The recent productivity roundtable agreed that productivity reform in the housing industry is urgently needed. It's absolutely essential for Australians; it's essential for the economy. Trophy homes and megamansions are what we're actually building in Australia instead of public housing. The capital gains discount encourages homeowners to build ever-larger, ever more expensive houses and apartments. A significant portion, a huge amount, of the Australian building industry is tied up with these elaborate, top-of-the-market construction projects: trophy homes, luxury apartments and monster renos. They tie up a huge proportion of our most creative builders, skilled tradespeople and expensive materials in Australia.

As an architect, I've actually witnessed firsthand the devastating reduction of productivity in the housing sector since 1995. This decline matches exactly the period in which Australia's homes have increased in size to exploit the tax-free capital gains discounts.

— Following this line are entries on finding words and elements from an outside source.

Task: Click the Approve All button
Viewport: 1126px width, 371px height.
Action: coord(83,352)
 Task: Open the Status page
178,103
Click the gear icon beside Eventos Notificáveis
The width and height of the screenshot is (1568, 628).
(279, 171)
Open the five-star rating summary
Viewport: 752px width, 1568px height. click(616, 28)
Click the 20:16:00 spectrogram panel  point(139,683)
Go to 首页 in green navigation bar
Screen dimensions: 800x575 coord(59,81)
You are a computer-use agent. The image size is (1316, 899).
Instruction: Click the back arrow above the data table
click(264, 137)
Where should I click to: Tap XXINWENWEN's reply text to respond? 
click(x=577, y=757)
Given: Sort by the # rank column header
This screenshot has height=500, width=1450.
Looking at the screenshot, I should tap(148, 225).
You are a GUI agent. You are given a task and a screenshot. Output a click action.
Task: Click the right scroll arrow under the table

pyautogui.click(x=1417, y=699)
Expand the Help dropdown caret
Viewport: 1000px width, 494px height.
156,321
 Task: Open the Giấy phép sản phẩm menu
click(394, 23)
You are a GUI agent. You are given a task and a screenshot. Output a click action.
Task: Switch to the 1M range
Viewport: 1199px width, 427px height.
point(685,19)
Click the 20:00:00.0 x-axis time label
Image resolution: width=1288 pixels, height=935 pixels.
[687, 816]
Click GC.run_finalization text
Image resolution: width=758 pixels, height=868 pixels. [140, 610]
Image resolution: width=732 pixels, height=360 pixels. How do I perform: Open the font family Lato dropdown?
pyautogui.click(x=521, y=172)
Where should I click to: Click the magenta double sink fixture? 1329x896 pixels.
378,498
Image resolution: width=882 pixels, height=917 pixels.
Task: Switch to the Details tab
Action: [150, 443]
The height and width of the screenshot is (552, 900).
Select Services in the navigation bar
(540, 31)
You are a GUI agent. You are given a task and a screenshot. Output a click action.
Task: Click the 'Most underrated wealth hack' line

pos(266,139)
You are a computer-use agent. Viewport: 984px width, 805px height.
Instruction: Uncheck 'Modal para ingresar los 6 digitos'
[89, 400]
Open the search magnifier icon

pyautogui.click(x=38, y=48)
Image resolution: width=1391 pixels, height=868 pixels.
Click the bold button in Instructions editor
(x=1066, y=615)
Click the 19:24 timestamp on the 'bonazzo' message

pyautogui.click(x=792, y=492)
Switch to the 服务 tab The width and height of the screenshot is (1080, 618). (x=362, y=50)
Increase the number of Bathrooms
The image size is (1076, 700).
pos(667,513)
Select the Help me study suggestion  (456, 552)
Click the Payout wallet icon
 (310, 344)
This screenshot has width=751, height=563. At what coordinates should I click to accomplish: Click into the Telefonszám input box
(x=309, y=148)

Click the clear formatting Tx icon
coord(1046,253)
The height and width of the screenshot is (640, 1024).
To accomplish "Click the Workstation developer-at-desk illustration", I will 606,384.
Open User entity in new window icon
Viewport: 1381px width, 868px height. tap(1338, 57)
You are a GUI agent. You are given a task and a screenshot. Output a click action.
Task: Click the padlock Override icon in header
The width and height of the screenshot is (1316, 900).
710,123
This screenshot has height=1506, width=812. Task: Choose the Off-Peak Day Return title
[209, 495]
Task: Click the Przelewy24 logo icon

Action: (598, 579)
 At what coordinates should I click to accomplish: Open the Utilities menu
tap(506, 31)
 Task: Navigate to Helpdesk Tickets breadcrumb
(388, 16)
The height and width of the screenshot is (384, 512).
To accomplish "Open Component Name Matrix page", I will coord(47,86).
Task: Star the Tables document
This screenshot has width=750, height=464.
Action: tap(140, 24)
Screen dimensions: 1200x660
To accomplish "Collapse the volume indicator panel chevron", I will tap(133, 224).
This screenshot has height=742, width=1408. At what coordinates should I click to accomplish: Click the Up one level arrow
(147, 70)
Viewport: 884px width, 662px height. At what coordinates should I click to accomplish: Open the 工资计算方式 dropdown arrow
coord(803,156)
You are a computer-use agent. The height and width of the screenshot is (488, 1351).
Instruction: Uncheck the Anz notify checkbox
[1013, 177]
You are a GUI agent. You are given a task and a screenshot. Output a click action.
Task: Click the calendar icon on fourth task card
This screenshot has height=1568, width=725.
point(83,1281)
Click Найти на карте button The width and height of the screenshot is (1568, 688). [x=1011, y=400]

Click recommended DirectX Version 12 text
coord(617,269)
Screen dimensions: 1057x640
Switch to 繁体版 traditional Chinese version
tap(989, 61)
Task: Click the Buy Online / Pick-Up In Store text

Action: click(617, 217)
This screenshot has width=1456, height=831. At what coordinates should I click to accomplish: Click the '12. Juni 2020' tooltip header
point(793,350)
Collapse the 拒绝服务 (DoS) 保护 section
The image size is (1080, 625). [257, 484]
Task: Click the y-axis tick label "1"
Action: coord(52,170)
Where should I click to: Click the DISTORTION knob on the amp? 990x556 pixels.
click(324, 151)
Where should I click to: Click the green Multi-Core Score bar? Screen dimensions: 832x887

From 1994 to 2024, newly built detached houses increased in size by 30 per cent, while household size decreased by seven per cent. Abolishing capital gains discounts makes it much less attractive for wealthy investors to put their money in inert property, where it just drives up property prices, making it harder and harder for first home buyers entering the market. Incentivising good builders to move from large, complex and slow home building to compact, simple and affordable construction would dramatically improve the number of new homes being built. The abolition of capital gains tax discounts would have a real, a tangible, effect on the cost of housing.

There are real solutions to the housing crisis—solutions that could be implemented today. But what the government is proposing is no solution. I would argue that it's the opposite of that. What the government is doing is actively exacerbating the problem.